Nous sommes en train de passer des statistiques issues d’enquêtes ménages à l’exploitation de modèle prédictif basé sur des données réelles de mobilité. Les conséquences sont immenses, pour tous les acteurs. Comme nous l’indique cet article de l’atelier BNP Paribas, l’exploitation d’information géolocalisée permet d’accéder à de nouvelles connaissances, de nouveaux savoirs. Cette approche multiple dans l’exploitation des données a été décrite dans un autre article montrant que cela va impacter tous les acteurs : industries, collectivités, état, citoyen, opérateurs.
« La popularisation de sites comme Foursquare, sur lesquels les internautes indiquent volontairement leur position géographique, a aussi pour avantage qu'elle facilite l'étude des mouvements humains. C'est ce qu'a fait une équipe issue des universités de Cambridge, de Namur et de Londres, qui a observé les habitudes de mobilité d'utilisateurs du site de localisation dans plusieurs grandes villes dans le monde.[…]
Techniquement, entre mai et novembre 2010, les chercheurs ont étudié les 35 millions de "check-in" de plus de 900 000 personnes réalisés dans 5 millions d'endroits différents répartis dans 34 villes, en accordant une plus grande importance aux localisations consécutives au sein d'une même ville. Pourquoi mener une telle étude ? Parce que comprendre les raisons qui poussent une personne à aller d'un lieu à un autre vise évidemment à affiner les enquêtes d'urbanisme mais permettrait aussi d'améliorer les systèmes de recommandations géolocalisés. […]
Et selon eux, pour comprendre ces dernières, il faut se référer à la densité d'une zone habitée, et non pas à la distance entre deux points. Les individus dont ils ont étudié les déplacements semblent en effet obéir à des logiques communes, quelle que soit la ville : une personne se déplace dans un but utilitaire non pas en fonction des distances, mais en fonction de ses besoins ».

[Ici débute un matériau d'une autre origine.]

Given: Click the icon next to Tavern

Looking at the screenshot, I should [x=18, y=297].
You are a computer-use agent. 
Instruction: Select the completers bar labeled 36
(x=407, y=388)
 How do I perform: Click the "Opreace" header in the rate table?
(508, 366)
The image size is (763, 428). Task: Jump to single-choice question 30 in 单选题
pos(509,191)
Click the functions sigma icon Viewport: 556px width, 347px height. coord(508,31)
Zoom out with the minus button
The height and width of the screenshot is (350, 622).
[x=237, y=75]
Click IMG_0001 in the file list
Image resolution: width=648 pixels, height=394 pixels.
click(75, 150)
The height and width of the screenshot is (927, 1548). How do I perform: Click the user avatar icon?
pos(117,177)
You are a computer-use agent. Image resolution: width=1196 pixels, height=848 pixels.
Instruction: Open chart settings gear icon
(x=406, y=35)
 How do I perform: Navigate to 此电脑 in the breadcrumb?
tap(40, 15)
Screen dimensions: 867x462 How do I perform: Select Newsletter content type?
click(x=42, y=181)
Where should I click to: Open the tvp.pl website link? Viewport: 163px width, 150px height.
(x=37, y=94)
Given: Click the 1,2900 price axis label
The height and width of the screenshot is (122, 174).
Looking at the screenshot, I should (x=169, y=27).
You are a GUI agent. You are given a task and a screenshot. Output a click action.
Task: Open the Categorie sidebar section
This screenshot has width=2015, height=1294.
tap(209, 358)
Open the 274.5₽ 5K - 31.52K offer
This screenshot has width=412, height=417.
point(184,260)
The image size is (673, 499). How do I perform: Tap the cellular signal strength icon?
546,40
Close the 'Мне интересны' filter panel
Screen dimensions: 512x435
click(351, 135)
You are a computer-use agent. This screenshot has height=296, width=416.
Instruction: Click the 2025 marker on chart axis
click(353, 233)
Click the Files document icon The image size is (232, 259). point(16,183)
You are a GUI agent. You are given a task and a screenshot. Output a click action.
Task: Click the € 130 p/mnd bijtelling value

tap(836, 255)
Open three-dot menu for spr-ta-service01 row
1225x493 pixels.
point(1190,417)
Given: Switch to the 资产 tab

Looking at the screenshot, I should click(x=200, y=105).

Cet exemple d’exploitation des données montre clairement que nous pouvons repenser toutes les solutions de mobilité, de logistique, de transport, à la fois sur les objets et sur leurs organisations. Connaissant les mobilités réelles, des modèles détermineront les principaux paramètres influents sur les choix, les destinations, puis proposeront des scénarios d’évolution à court et moyen terme. Nous connaîtrons avec une certaine précision les mobilités dans les heures à venir, puis les jours suivants ; l’organisation des transports publics pourra être totalement revue, optimisée. La collectivité ayant augmentée son savoir sur les mobilités réelles aura également augmenté son « autorité », au sens étymologique du terme (savoir augmenté). Cette évolution utilisant les données temps réel géolocalisée porte le nom de web précognitif.
Place de la Toile sur France Culture lui a consacré la dernière émission : la société de l’anticipation. « L’anticipation, la capacité qu’ont les ordinateurs, grâce au traitement d’immenses masses données, à se transformer en outils de prédictions, c’est une question que l’on a traité de manière éparpillée dans Place de la toile. La société de l'anticipation a le grand mérite de rassembler tout cela et d'en proposer une interprétation globalisante, d’observer la « rupture anthropologique » qu’on est en droit d’attendre de cet usage. »
Un des risques évoqués dans l’émission vient du contrôle des modèles et outils prédictifs uniquement par des sociétés marchandes dans le but de mieux/plus vendre des produits/services. Sur le sujet des transports, il apparaît essentiel que les entités publiques prennent un rôle dans la mise en œuvre, dans la gestion des énormes bases de données, et dans l’utilisation sociale de ces outils.